• **Screenshot grounding data**:
>>>>>

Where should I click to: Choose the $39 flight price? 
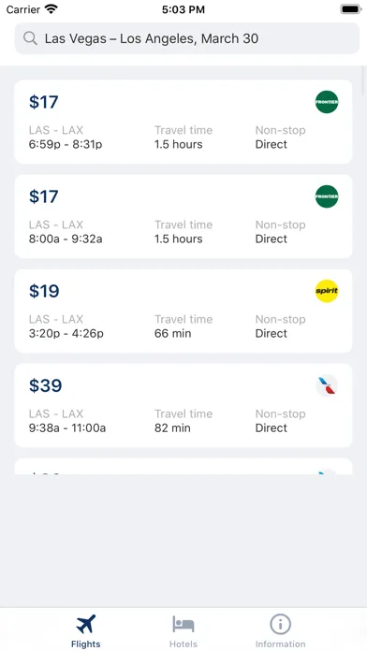tap(45, 385)
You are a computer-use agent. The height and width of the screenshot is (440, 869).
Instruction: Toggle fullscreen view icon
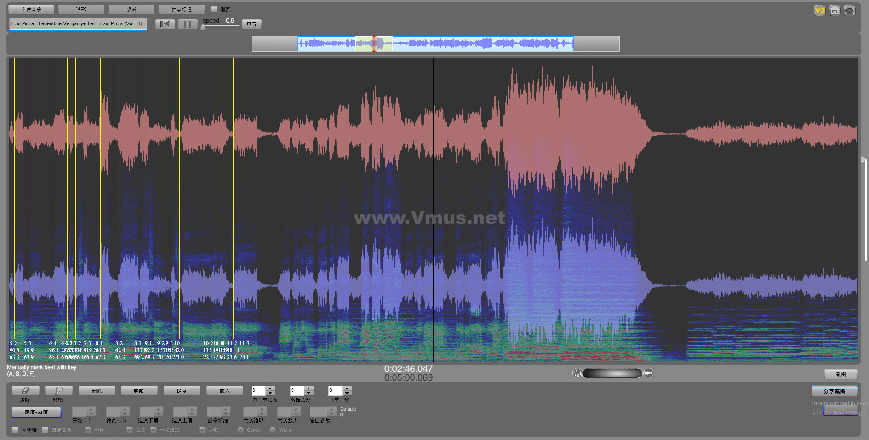pyautogui.click(x=849, y=11)
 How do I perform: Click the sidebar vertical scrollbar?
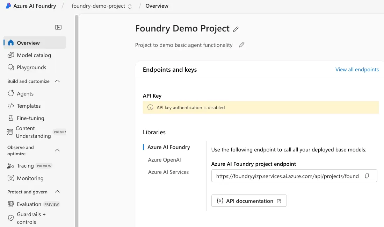pos(77,119)
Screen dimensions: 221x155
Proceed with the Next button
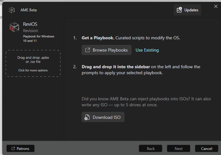[178, 148]
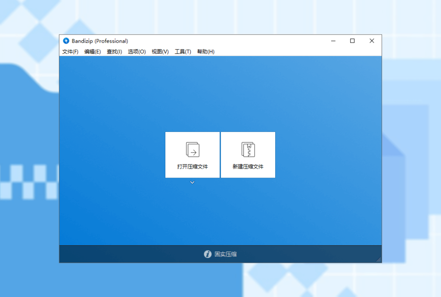Maximize the Bandizip window
The image size is (441, 297).
click(x=352, y=41)
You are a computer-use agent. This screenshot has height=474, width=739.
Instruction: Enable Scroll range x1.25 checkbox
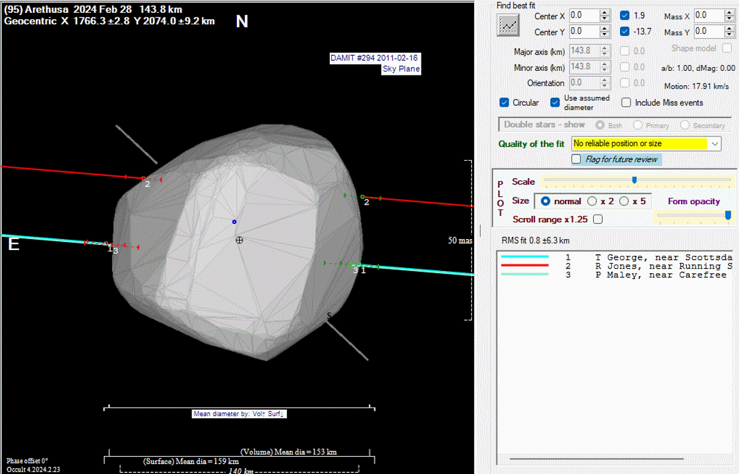pyautogui.click(x=598, y=219)
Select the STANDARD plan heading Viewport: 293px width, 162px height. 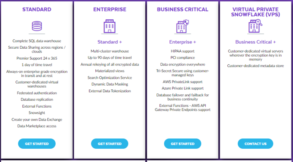tap(37, 10)
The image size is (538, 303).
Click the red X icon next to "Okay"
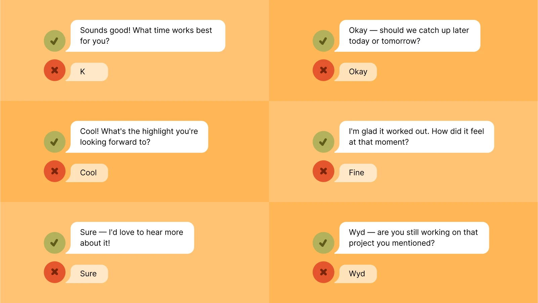point(323,70)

<<<<<

• **Required work**: Find the lines above that contain "agent" and give their count, with nothing added.

• **Your response**: 2